MEDIUM: h2: change hpack_decode_headers() to only provide a list of headers

The current H2 to H1 protocol conversion presents some issues which will
require to perform some processing on certain headers before writing them
so it's not possible to convert HPACK to H1 on the fly.

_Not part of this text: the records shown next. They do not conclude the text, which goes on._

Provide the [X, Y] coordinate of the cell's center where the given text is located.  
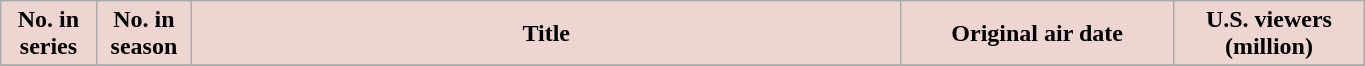
U.S. viewers(million) [1268, 34]
No. inseries [48, 34]
Original air date [1038, 34]
No. inseason [144, 34]
Title [546, 34]
Scan for the cell matching the given text and deliver its [X, Y] coordinate at center. 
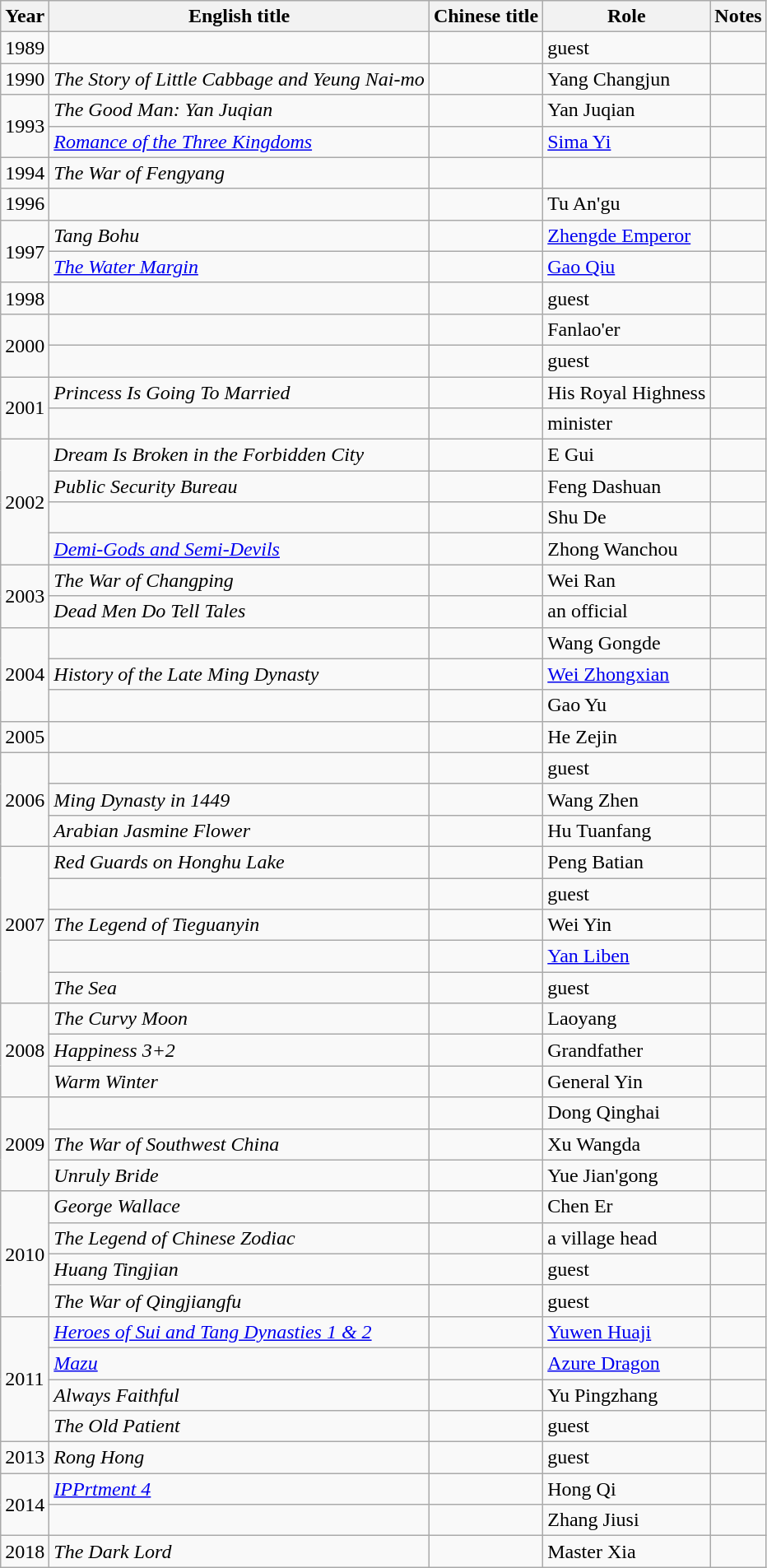
2018 [25, 1551]
The War of Southwest China [239, 1144]
The Story of Little Cabbage and Yeung Nai-mo [239, 79]
2014 [25, 1504]
History of the Late Ming Dynasty [239, 674]
Huang Tingjian [239, 1269]
2004 [25, 674]
Dream Is Broken in the Forbidden City [239, 455]
Notes [738, 16]
Heroes of Sui and Tang Dynasties 1 & 2 [239, 1332]
Laoyang [627, 1019]
The Dark Lord [239, 1551]
English title [239, 16]
Grandfather [627, 1050]
2002 [25, 502]
The Legend of Tieguanyin [239, 925]
Princess Is Going To Married [239, 393]
Fanlao'er [627, 329]
The Good Man: Yan Juqian [239, 110]
1997 [25, 251]
Arabian Jasmine Flower [239, 830]
Warm Winter [239, 1081]
Yang Changjun [627, 79]
E Gui [627, 455]
2007 [25, 924]
Tang Bohu [239, 235]
an official [627, 611]
Dead Men Do Tell Tales [239, 611]
Master Xia [627, 1551]
The Legend of Chinese Zodiac [239, 1238]
The Old Patient [239, 1426]
Happiness 3+2 [239, 1050]
The Curvy Moon [239, 1019]
Wei Yin [627, 925]
1998 [25, 298]
1994 [25, 173]
2006 [25, 799]
Tu An'gu [627, 204]
2005 [25, 737]
Romance of the Three Kingdoms [239, 142]
Yuwen Huaji [627, 1332]
Dong Qinghai [627, 1113]
a village head [627, 1238]
Role [627, 16]
The War of Qingjiangfu [239, 1300]
The War of Fengyang [239, 173]
1993 [25, 126]
The Sea [239, 988]
2010 [25, 1253]
Yan Juqian [627, 110]
Always Faithful [239, 1395]
Wei Ran [627, 580]
Chen Er [627, 1206]
Shu De [627, 518]
2001 [25, 408]
Zhang Jiusi [627, 1520]
Azure Dragon [627, 1363]
2003 [25, 596]
Yan Liben [627, 956]
minister [627, 424]
Unruly Bride [239, 1175]
Peng Batian [627, 862]
Ming Dynasty in 1449 [239, 799]
Chinese title [486, 16]
Zhong Wanchou [627, 549]
Gao Qiu [627, 267]
Public Security Bureau [239, 486]
His Royal Highness [627, 393]
Zhengde Emperor [627, 235]
2011 [25, 1378]
2013 [25, 1457]
The War of Changping [239, 580]
The Water Margin [239, 267]
Xu Wangda [627, 1144]
1989 [25, 48]
Yue Jian'gong [627, 1175]
2009 [25, 1144]
George Wallace [239, 1206]
Hu Tuanfang [627, 830]
He Zejin [627, 737]
Demi-Gods and Semi-Devils [239, 549]
2000 [25, 345]
Mazu [239, 1363]
Red Guards on Honghu Lake [239, 862]
Sima Yi [627, 142]
Wei Zhongxian [627, 674]
IPPrtment 4 [239, 1489]
Gao Yu [627, 705]
Wang Gongde [627, 643]
Hong Qi [627, 1489]
Yu Pingzhang [627, 1395]
2008 [25, 1050]
Rong Hong [239, 1457]
General Yin [627, 1081]
Year [25, 16]
Wang Zhen [627, 799]
1990 [25, 79]
Feng Dashuan [627, 486]
1996 [25, 204]
Output the (X, Y) coordinate of the center of the cell containing the given text.  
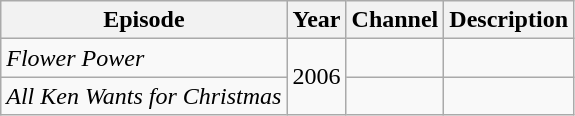
Description (509, 20)
Year (316, 20)
All Ken Wants for Christmas (144, 96)
2006 (316, 77)
Channel (395, 20)
Episode (144, 20)
Flower Power (144, 58)
Provide the (x, y) coordinate of the cell's center where the given text is located.  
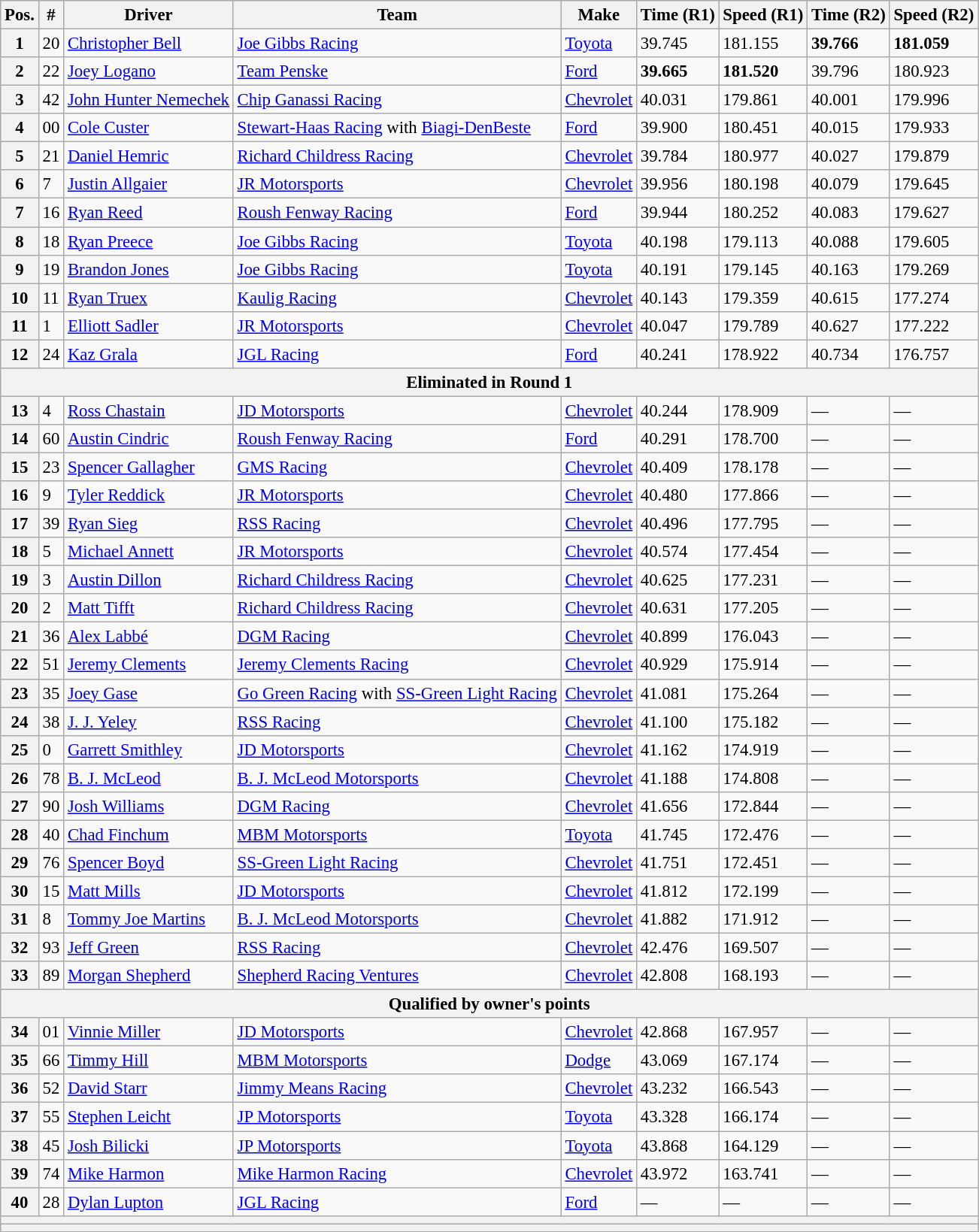
175.182 (763, 722)
172.451 (763, 863)
Jeremy Clements (149, 665)
177.866 (763, 496)
45 (51, 1146)
29 (20, 863)
10 (20, 298)
Austin Cindric (149, 439)
42.476 (678, 948)
Tommy Joe Martins (149, 920)
01 (51, 1032)
Austin Dillon (149, 580)
177.222 (934, 326)
40.079 (849, 184)
42.868 (678, 1032)
179.605 (934, 241)
167.957 (763, 1032)
43.328 (678, 1117)
181.059 (934, 44)
40.015 (849, 128)
Ryan Sieg (149, 524)
Time (R1) (678, 15)
Driver (149, 15)
180.451 (763, 128)
Chip Ganassi Racing (397, 100)
169.507 (763, 948)
Timmy Hill (149, 1061)
Kaulig Racing (397, 298)
40.291 (678, 439)
Jeremy Clements Racing (397, 665)
40.088 (849, 241)
177.274 (934, 298)
12 (20, 354)
Ryan Preece (149, 241)
Stewart-Haas Racing with Biagi-DenBeste (397, 128)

This commit modifies the headers decoding so that it now works in two
phases : hpack_decode_headers() only decodes the HPACK stream in the
HEADERS frame and puts the result into a list. Headers which require
storage (huffman-compressed or from the dynamic table) are stored in
a chunk allocated by the H2 demuxer. Then once the headers are properly
decoded into this list, h2_make_h1_request() is called with this list
to produce the HTTP/1.1 request into the destination buffer. The list
necessarily enforces a limit. Here we use 2*MAX_HTTP_HDR, which means
that we can have as many individual cookies as we have regular headers
if a client decides to break their cookies into multiple values. This
seams reasonable and will allow the H1 parser to decide whether it's
too much or not.

Thus the output stream is not produced on the fly anymore and this will
permit to deal with certain corner cases like reparing the Cookie header
(which for now is not done).

In order to limit header duplication and parsing, the known pseudo headers
continue to be passed by their index : the name element in the list then
has a NULL pointer and the value is the pseudo header's index. Given that
these ones represent about half of the incoming requests and need to be
found quickly, it maintains an acceptable level of performance.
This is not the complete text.